The direct idea is to explore every path from the root down to a leaf.

For each path, compute the sum of its node values.

If any path sum equals targetSum, return True.

This naturally suggests depth-first search, because DFS follows one path downward before trying another path.

Key Insight

Instead of storing the whole path, we only need the remaining sum.

At each node, subtract the current node value from targetSum.

For example, suppose:

targetSum = 22

At the root 5, the remaining sum becomes:

22 - 5 = 17

At node 4, it becomes:

17 - 4 = 13

At node 11, it becomes:

13 - 11 = 2

At leaf node 2, the remaining sum becomes 0.

So a valid path exists.

The important check happens only at a leaf.
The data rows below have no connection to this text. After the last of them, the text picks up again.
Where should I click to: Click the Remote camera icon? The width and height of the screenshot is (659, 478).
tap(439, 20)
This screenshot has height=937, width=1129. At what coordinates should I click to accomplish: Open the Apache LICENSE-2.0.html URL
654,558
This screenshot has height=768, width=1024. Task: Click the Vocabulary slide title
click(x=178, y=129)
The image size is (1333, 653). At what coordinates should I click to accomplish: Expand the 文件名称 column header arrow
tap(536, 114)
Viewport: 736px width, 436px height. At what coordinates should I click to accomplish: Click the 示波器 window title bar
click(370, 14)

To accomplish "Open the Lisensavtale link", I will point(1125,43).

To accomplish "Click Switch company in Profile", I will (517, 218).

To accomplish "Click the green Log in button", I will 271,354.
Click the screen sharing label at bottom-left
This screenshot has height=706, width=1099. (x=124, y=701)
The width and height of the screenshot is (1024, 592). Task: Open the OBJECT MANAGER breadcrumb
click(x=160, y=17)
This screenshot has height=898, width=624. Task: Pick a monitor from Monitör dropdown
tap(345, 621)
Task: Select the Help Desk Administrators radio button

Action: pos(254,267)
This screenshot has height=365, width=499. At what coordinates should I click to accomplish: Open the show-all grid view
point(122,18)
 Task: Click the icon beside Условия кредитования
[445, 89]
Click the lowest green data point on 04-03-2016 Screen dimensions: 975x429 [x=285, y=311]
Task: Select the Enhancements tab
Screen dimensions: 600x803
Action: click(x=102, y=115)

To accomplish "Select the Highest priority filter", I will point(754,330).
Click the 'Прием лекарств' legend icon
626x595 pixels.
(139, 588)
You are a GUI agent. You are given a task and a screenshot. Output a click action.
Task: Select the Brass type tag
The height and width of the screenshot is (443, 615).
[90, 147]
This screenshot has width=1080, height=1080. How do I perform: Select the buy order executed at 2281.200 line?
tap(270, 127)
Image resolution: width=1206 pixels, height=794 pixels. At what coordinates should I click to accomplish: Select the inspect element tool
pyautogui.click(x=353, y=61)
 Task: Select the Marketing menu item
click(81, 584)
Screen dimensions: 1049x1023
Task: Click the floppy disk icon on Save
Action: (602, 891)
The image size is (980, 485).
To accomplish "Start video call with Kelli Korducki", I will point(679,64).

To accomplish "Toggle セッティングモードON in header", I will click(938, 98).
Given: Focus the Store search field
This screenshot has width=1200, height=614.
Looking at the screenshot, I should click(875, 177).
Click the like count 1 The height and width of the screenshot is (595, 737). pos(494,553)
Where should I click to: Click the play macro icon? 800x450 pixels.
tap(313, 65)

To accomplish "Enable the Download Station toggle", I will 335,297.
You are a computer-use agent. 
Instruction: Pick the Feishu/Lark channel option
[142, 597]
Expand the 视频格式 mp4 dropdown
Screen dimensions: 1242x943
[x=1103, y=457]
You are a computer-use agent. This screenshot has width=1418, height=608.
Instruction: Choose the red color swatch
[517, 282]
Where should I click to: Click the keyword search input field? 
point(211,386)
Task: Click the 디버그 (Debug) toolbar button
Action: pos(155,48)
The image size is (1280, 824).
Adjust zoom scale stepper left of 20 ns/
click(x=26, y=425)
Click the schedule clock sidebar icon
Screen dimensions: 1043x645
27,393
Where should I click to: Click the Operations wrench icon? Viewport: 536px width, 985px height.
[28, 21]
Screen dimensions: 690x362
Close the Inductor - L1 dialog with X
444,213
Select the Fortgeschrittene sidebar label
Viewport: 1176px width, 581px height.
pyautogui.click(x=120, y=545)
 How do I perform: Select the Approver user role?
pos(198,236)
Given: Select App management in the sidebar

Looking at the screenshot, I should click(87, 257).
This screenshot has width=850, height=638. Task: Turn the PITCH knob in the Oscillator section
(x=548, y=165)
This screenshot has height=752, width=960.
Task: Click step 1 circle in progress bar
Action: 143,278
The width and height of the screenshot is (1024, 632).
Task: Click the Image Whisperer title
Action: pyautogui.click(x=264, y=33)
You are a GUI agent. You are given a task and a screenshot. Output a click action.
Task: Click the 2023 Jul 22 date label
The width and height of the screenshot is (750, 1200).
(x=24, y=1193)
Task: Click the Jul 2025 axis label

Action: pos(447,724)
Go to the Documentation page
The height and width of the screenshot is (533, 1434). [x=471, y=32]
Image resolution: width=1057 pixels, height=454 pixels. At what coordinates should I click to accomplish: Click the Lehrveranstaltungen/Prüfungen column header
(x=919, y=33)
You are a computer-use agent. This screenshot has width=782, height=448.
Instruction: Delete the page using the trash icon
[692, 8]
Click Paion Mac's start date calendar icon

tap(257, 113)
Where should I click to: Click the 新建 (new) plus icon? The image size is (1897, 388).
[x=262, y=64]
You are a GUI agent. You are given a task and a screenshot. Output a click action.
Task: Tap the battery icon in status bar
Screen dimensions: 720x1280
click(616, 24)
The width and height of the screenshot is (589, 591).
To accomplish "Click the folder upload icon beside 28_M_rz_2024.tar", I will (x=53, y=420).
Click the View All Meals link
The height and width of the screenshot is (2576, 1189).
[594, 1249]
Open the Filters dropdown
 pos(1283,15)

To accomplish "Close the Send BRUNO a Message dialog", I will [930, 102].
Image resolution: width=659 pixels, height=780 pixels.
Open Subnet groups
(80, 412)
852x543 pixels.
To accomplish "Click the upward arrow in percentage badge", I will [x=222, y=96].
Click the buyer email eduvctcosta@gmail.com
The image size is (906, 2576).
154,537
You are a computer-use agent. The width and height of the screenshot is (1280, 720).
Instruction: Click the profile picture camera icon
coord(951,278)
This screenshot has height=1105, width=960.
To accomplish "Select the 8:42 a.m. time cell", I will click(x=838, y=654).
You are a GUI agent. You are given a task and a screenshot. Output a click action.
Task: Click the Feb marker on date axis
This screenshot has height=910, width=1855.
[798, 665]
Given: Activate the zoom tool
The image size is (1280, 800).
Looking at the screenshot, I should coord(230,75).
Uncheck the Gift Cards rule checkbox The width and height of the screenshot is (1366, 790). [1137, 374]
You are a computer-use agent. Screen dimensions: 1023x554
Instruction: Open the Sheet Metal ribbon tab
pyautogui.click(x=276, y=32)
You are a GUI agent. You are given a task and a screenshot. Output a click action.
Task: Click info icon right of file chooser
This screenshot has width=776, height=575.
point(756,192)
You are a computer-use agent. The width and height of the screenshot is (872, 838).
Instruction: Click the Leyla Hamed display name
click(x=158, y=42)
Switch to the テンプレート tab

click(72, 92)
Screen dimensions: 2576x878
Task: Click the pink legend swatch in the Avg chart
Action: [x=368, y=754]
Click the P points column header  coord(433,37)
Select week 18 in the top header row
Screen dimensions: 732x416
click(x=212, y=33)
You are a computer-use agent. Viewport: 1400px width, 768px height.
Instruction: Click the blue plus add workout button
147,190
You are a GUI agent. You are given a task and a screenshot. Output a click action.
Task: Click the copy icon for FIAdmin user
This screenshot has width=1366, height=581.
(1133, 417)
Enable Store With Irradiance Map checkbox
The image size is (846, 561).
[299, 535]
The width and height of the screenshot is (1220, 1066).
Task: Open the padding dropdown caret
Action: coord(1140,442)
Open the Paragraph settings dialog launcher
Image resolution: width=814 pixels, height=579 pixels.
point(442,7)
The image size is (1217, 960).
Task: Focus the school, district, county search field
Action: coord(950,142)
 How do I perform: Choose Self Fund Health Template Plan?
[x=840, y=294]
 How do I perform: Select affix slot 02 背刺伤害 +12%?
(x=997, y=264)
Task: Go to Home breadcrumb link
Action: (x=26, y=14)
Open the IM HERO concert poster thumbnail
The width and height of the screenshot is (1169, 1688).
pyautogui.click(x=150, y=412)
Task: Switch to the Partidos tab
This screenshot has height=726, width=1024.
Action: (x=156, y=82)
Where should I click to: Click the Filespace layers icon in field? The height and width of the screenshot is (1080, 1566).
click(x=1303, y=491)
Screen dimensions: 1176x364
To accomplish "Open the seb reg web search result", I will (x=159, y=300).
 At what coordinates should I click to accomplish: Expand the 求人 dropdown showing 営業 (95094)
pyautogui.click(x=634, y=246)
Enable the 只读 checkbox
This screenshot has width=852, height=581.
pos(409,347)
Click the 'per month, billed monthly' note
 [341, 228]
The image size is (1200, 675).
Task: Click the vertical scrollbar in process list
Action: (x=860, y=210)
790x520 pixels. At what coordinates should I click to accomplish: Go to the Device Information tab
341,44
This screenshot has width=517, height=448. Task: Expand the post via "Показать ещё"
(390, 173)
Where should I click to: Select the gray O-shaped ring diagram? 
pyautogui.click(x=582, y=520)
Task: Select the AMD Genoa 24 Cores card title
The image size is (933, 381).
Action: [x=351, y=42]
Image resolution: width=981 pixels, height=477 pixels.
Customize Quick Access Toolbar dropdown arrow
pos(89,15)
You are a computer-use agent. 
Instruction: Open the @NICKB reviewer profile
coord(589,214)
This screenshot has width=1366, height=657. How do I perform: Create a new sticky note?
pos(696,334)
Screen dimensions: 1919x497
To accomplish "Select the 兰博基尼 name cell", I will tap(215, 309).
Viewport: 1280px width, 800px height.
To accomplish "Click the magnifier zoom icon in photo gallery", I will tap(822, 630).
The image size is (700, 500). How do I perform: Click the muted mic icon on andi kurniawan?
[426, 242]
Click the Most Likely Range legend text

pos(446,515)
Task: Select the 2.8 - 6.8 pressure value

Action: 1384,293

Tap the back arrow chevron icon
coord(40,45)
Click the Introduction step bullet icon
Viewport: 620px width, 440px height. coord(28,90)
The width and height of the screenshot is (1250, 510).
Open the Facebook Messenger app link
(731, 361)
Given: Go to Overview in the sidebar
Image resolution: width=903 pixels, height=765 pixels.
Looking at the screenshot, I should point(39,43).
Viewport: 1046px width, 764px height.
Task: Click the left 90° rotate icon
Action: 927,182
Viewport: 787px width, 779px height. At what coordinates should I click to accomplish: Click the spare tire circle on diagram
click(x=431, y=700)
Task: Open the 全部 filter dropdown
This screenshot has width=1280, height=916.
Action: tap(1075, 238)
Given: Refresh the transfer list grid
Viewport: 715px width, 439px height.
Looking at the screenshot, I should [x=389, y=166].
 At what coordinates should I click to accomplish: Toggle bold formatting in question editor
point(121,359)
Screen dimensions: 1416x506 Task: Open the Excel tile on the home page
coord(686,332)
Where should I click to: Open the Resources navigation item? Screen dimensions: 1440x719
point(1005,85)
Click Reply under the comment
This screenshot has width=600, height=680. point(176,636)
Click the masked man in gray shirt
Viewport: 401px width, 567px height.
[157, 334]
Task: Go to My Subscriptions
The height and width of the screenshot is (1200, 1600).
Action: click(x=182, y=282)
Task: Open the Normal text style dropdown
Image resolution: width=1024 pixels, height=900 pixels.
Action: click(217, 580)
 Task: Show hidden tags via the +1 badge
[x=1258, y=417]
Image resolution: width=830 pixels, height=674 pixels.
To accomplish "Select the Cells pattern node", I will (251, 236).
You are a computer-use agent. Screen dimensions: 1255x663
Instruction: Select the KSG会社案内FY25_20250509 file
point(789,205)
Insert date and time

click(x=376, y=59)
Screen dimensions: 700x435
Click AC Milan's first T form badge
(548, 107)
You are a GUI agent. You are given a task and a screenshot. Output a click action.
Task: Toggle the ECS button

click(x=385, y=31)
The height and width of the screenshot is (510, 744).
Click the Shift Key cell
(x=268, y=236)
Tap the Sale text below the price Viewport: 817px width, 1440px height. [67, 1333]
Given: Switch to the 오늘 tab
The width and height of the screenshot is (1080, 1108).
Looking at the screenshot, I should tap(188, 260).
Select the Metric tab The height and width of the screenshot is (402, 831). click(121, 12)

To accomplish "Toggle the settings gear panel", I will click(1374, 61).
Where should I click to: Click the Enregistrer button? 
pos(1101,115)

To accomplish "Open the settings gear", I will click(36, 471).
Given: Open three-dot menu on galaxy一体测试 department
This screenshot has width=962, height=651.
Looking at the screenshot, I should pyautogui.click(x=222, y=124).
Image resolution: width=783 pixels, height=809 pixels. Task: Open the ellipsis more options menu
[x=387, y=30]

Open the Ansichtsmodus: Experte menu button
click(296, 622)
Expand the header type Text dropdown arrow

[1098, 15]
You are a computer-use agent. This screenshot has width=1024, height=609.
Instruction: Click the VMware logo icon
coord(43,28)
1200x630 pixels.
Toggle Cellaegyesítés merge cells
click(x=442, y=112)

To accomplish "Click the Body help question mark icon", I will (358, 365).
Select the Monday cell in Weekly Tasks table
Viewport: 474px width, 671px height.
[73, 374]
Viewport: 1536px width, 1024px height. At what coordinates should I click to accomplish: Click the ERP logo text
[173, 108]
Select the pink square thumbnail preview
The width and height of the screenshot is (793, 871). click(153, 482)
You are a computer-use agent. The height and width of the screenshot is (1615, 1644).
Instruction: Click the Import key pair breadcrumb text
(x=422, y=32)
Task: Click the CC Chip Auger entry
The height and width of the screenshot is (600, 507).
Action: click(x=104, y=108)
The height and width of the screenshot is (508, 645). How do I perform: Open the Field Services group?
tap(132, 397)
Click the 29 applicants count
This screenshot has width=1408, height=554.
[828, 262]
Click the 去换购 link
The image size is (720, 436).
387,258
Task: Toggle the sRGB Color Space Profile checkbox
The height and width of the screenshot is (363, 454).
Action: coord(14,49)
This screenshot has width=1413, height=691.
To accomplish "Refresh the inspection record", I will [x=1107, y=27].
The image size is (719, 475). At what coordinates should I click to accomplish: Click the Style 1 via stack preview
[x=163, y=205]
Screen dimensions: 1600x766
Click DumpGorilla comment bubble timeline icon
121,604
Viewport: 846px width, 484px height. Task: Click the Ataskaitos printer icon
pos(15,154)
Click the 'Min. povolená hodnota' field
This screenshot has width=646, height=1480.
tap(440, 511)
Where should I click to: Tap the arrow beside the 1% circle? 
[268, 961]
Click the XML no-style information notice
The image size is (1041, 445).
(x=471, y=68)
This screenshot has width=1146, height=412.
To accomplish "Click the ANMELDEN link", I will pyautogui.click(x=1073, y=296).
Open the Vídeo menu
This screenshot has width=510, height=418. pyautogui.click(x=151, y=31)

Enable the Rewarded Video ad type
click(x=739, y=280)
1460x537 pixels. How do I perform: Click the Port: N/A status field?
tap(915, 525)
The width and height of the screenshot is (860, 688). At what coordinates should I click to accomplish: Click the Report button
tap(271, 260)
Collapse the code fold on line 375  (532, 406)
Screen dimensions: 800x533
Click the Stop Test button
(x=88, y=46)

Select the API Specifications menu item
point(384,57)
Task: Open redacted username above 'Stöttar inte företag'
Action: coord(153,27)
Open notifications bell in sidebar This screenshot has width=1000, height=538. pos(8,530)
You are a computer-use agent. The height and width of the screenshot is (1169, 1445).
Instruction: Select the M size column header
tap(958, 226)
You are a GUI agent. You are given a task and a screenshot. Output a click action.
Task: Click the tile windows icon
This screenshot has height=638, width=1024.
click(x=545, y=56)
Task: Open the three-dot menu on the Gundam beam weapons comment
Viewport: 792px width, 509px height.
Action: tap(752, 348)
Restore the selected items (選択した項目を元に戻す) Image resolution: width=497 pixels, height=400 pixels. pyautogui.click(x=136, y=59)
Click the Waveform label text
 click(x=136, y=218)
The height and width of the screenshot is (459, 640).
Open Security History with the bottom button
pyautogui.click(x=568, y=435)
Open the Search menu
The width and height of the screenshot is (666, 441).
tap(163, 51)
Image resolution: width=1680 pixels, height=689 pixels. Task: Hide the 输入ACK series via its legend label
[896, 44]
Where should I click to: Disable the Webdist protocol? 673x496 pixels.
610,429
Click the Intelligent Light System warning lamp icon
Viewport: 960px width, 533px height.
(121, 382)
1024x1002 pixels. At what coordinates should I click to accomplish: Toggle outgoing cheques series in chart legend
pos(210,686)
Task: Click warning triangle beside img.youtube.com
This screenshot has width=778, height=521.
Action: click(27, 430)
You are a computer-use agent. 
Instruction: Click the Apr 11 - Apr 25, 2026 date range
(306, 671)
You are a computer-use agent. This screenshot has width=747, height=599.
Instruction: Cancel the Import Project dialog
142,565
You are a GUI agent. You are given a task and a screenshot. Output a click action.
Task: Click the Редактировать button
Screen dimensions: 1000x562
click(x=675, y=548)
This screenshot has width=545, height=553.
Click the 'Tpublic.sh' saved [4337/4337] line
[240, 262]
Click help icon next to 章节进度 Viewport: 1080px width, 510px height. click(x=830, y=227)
A partial path that sums to the target before reaching a leaf does not count.

Algorithm

If root is None, return False.

Otherwise:

If the current node is a leaf, check whether its value equals targetSum.
Subtract the current node’s value from targetSum.
Recursively check the left subtree.
Recursively check the right subtree.
Return True if either subtree has a valid path.

The recursive rule is:

hasPathSum(node.left, targetSum - node.val)
or
hasPathSum(node.right, targetSum - node.val)

Correctness

The algorithm explores every root-to-leaf path.

At each recursive call, targetSum represents the sum still needed from the current node down to a leaf.

If the current node is None, there is no path, so returning False is correct.

If the current node is a leaf, the current path is complete. The path is valid exactly when the leaf value equals the remaining target. Therefore, the algorithm returns True exactly for a leaf that completes a valid root-to-leaf sum.

If the current node is not a leaf, any valid path must continue through either the left child or the right child. After subtracting the current node value, the recursive calls check both possible continuations. If either side returns True, a valid path exists.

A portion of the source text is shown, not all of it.